*** Opening Excerpted records ***
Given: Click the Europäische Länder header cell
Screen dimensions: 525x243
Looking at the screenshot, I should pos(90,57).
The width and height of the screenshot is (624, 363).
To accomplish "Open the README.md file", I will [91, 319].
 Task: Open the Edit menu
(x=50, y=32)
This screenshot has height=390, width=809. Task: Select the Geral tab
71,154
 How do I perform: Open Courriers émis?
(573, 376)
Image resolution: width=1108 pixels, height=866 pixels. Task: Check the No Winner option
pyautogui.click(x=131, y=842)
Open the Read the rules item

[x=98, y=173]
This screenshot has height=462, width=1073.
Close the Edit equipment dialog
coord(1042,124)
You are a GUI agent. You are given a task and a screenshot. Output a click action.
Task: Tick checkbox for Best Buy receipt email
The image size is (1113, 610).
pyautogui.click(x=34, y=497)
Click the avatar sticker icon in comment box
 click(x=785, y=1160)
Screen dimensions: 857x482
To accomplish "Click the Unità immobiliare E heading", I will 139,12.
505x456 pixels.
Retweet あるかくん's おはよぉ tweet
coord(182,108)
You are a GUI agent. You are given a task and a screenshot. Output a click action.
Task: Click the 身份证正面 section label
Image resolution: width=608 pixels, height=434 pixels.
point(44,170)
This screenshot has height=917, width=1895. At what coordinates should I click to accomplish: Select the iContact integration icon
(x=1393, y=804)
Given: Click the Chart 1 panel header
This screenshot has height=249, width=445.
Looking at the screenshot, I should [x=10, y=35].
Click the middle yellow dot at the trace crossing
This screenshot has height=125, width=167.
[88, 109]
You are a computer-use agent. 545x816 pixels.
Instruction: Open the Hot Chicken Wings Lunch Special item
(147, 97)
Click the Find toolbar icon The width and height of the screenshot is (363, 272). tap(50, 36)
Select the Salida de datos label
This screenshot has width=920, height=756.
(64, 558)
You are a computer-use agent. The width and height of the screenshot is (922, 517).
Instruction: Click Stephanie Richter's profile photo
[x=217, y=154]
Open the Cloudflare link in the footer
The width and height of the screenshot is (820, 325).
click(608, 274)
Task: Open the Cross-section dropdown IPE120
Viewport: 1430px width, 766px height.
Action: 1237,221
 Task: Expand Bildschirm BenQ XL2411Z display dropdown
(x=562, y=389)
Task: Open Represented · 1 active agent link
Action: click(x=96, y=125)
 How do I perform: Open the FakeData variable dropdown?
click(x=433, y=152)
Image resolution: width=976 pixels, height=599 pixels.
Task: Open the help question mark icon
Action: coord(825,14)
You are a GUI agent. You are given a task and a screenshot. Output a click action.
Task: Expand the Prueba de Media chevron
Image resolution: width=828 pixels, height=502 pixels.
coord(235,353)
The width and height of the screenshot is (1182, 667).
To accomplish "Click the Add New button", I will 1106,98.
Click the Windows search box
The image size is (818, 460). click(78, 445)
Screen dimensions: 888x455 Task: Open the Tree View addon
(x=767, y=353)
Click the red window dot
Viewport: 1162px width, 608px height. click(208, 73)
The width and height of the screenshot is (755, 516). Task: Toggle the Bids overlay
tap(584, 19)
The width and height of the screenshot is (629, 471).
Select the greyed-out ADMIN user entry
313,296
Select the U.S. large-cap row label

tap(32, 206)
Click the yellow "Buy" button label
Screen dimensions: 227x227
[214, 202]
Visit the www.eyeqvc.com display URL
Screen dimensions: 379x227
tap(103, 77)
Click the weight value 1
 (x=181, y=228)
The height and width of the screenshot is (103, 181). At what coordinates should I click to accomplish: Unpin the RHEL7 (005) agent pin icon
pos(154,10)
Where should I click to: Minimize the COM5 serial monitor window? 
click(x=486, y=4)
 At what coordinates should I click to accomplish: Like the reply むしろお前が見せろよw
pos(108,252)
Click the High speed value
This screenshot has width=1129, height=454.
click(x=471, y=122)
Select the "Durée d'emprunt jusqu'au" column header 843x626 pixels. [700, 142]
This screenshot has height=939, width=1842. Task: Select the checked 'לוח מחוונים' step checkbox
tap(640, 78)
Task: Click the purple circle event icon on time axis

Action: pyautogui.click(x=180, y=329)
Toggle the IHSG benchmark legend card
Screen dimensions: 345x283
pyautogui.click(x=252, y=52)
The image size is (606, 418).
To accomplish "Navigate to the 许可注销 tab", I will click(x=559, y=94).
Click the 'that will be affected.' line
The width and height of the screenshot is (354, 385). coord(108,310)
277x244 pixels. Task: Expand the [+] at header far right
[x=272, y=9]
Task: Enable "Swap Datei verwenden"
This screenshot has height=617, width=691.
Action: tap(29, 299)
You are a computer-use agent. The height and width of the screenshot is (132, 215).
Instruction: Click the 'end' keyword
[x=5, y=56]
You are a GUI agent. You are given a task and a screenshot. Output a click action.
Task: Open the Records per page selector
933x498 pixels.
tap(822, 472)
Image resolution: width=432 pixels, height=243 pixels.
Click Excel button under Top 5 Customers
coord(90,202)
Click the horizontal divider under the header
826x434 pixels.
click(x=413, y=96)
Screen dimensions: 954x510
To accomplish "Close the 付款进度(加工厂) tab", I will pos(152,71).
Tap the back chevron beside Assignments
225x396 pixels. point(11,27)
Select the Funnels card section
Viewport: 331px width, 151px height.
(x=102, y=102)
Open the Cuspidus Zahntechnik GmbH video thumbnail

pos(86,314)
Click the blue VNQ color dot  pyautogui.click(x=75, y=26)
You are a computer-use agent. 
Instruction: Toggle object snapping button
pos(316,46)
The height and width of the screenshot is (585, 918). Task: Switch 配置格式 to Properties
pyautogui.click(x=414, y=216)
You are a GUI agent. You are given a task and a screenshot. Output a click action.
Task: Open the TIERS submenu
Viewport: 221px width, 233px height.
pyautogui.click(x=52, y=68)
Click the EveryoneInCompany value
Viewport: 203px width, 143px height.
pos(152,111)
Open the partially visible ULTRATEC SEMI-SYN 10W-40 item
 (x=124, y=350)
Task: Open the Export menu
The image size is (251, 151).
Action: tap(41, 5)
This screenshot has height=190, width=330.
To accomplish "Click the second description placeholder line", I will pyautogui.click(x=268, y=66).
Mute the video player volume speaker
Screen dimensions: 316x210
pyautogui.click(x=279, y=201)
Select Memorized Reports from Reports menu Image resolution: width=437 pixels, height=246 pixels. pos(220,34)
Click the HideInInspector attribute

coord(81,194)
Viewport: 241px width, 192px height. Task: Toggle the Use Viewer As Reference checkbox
*** Closing Excerpted records ***
** Brief **
All lines from the top of the data through the line containing "Task: Click the 身份证正面 section label" need to be retyped exactly, and nothing more.

** Written response **
Given: Click the Europäische Länder header cell
Screen dimensions: 525x243
Looking at the screenshot, I should pos(90,57).
The width and height of the screenshot is (624, 363).
To accomplish "Open the README.md file", I will [91, 319].
 Task: Open the Edit menu
(x=50, y=32)
This screenshot has height=390, width=809. Task: Select the Geral tab
71,154
 How do I perform: Open Courriers émis?
(573, 376)
Image resolution: width=1108 pixels, height=866 pixels. Task: Check the No Winner option
pyautogui.click(x=131, y=842)
Open the Read the rules item

[x=98, y=173]
This screenshot has height=462, width=1073.
Close the Edit equipment dialog
coord(1042,124)
You are a GUI agent. You are given a task and a screenshot. Output a click action.
Task: Tick checkbox for Best Buy receipt email
The image size is (1113, 610).
pyautogui.click(x=34, y=497)
Click the avatar sticker icon in comment box
 click(x=785, y=1160)
Screen dimensions: 857x482
To accomplish "Click the Unità immobiliare E heading", I will 139,12.
505x456 pixels.
Retweet あるかくん's おはよぉ tweet
coord(182,108)
You are a GUI agent. You are given a task and a screenshot. Output a click action.
Task: Click the 身份证正面 section label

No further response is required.